▶ **What this task involves**: Where the material below has a line containing "Refresh the current", start repeating exactly, and keep going through the line containing "Given: Switch to the When Removed tab", with no other lines.

▶ **Supplied entries**:
+++

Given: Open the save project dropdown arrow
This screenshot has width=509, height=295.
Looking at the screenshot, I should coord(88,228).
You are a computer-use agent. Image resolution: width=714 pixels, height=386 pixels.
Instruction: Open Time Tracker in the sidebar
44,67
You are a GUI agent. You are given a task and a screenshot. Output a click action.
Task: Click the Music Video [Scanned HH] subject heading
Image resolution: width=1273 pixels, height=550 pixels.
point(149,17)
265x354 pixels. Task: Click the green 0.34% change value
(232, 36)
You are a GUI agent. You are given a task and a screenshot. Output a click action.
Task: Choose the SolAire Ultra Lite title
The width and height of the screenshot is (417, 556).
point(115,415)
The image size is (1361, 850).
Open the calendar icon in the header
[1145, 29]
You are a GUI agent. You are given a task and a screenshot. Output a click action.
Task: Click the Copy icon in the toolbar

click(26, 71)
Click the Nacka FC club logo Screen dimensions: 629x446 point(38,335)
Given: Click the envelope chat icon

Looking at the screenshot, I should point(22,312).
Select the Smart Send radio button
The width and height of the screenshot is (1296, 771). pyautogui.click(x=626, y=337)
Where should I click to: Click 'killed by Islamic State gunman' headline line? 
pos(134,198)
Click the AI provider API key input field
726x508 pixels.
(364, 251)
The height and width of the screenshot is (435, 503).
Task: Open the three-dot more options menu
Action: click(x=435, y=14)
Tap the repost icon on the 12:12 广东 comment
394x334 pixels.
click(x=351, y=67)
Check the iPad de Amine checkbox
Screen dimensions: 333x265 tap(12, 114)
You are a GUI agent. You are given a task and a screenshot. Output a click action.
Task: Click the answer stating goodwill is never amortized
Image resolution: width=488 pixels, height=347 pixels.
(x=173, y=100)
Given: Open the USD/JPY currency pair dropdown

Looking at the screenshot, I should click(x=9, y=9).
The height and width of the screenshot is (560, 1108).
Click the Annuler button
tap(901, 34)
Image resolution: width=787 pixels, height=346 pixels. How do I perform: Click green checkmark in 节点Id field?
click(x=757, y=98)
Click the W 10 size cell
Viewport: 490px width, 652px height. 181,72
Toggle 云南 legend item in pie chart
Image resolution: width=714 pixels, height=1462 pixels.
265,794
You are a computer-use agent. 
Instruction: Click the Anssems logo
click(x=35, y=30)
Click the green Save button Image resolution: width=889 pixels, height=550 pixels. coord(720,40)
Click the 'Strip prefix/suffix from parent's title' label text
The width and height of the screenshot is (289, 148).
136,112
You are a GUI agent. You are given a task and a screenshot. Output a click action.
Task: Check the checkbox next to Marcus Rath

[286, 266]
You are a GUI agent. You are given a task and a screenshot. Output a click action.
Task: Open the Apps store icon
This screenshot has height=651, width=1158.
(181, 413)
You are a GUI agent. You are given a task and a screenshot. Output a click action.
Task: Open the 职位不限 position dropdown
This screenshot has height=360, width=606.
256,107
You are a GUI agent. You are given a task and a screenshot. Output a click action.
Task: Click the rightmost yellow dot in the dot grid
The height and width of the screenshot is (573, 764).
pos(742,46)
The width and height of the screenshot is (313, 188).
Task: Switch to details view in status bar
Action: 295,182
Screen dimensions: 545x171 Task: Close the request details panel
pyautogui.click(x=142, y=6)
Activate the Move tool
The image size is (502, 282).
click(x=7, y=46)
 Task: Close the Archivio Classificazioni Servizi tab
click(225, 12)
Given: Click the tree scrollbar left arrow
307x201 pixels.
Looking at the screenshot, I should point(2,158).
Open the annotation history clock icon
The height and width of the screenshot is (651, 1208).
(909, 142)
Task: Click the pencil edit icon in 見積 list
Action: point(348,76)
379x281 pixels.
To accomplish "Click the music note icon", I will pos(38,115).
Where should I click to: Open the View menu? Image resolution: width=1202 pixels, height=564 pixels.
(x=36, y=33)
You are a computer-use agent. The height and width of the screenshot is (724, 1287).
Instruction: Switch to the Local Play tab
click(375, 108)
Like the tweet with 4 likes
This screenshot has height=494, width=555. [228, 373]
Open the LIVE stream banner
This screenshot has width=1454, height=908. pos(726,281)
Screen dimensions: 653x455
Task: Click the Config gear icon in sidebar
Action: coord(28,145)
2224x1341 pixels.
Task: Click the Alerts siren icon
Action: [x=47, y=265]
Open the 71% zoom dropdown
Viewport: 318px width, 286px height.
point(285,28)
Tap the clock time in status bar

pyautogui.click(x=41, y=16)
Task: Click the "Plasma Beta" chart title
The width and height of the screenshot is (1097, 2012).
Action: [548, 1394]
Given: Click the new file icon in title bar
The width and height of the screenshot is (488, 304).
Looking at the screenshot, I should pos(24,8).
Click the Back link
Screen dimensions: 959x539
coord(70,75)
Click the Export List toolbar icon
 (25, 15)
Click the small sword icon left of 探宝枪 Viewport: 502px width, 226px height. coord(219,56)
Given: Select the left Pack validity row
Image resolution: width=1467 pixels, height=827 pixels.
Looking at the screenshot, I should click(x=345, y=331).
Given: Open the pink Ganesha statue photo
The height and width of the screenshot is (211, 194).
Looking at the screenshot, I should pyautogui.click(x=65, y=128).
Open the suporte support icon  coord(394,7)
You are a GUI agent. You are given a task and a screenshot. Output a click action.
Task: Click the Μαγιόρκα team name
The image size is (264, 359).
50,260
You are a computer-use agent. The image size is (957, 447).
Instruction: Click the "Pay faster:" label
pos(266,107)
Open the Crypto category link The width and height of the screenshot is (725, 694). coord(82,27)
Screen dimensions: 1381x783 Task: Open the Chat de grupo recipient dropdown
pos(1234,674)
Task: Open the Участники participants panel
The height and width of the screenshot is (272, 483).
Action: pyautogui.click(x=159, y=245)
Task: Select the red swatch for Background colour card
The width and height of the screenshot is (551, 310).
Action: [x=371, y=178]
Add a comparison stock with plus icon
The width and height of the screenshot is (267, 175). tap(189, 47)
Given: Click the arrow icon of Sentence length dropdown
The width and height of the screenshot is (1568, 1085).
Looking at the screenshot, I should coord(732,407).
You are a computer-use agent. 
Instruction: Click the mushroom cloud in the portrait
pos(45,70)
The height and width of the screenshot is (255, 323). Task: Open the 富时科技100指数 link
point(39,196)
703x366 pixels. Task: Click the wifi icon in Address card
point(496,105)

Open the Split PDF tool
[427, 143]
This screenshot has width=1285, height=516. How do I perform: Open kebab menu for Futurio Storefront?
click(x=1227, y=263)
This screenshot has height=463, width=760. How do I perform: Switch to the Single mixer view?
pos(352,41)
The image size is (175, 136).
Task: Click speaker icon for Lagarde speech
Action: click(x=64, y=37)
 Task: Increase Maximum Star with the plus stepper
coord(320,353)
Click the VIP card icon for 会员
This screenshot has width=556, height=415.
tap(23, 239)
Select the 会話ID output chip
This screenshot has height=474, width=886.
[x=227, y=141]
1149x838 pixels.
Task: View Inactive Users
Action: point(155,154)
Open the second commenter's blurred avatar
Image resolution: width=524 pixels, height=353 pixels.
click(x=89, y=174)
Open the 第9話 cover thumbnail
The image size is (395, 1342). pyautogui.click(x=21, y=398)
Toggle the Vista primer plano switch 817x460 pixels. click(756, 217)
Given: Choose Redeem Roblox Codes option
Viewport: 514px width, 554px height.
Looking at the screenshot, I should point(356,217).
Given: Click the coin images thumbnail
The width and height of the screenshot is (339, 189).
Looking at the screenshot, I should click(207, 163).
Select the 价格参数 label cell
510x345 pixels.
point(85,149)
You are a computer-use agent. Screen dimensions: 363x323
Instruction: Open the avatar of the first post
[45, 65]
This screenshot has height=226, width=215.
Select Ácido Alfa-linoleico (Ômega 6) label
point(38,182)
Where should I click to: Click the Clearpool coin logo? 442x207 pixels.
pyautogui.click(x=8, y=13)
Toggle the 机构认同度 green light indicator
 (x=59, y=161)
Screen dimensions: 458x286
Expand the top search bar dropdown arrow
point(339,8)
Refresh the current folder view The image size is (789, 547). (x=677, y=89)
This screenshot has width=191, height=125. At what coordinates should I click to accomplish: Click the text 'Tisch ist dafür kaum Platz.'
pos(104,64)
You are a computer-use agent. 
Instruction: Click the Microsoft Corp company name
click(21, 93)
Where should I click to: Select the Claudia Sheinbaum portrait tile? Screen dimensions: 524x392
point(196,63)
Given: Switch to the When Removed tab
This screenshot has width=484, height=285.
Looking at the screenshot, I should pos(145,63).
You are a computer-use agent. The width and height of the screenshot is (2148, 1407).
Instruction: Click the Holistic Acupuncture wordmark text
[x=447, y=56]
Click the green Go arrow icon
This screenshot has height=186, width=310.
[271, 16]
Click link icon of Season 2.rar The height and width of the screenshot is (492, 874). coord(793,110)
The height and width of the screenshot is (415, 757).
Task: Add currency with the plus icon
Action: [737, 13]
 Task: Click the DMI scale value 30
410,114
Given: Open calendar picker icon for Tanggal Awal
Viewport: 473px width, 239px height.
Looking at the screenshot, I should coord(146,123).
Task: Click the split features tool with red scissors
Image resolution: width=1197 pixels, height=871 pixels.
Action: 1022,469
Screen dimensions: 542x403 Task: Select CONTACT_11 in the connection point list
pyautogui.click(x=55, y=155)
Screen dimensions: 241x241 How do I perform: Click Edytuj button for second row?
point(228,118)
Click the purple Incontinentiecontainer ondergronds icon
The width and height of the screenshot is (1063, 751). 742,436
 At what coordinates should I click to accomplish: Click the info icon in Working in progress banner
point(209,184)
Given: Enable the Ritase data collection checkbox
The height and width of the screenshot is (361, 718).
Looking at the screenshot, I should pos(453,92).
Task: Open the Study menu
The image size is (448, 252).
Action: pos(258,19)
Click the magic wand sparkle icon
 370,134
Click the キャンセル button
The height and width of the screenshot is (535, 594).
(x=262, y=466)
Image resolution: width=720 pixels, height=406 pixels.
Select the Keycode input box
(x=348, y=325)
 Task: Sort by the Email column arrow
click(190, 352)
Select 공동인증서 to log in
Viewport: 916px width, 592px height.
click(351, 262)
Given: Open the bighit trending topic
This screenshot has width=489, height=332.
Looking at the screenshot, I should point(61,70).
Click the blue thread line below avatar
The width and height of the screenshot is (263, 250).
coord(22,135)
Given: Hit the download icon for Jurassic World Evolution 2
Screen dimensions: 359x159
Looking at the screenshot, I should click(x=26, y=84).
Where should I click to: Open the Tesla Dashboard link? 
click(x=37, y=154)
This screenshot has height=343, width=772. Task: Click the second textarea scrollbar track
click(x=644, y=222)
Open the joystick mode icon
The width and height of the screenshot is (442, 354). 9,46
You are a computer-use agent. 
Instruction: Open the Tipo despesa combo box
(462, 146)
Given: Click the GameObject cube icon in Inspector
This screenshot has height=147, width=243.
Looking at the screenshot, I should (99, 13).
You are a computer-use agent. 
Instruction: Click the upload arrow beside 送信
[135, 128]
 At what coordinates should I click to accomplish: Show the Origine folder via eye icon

+++

▶ **Written answer**:
Refresh the current folder view The image size is (789, 547). (x=677, y=89)
This screenshot has width=191, height=125. At what coordinates should I click to accomplish: Click the text 'Tisch ist dafür kaum Platz.'
pos(104,64)
You are a computer-use agent. 
Instruction: Click the Microsoft Corp company name
click(21, 93)
Where should I click to: Select the Claudia Sheinbaum portrait tile? Screen dimensions: 524x392
point(196,63)
Given: Switch to the When Removed tab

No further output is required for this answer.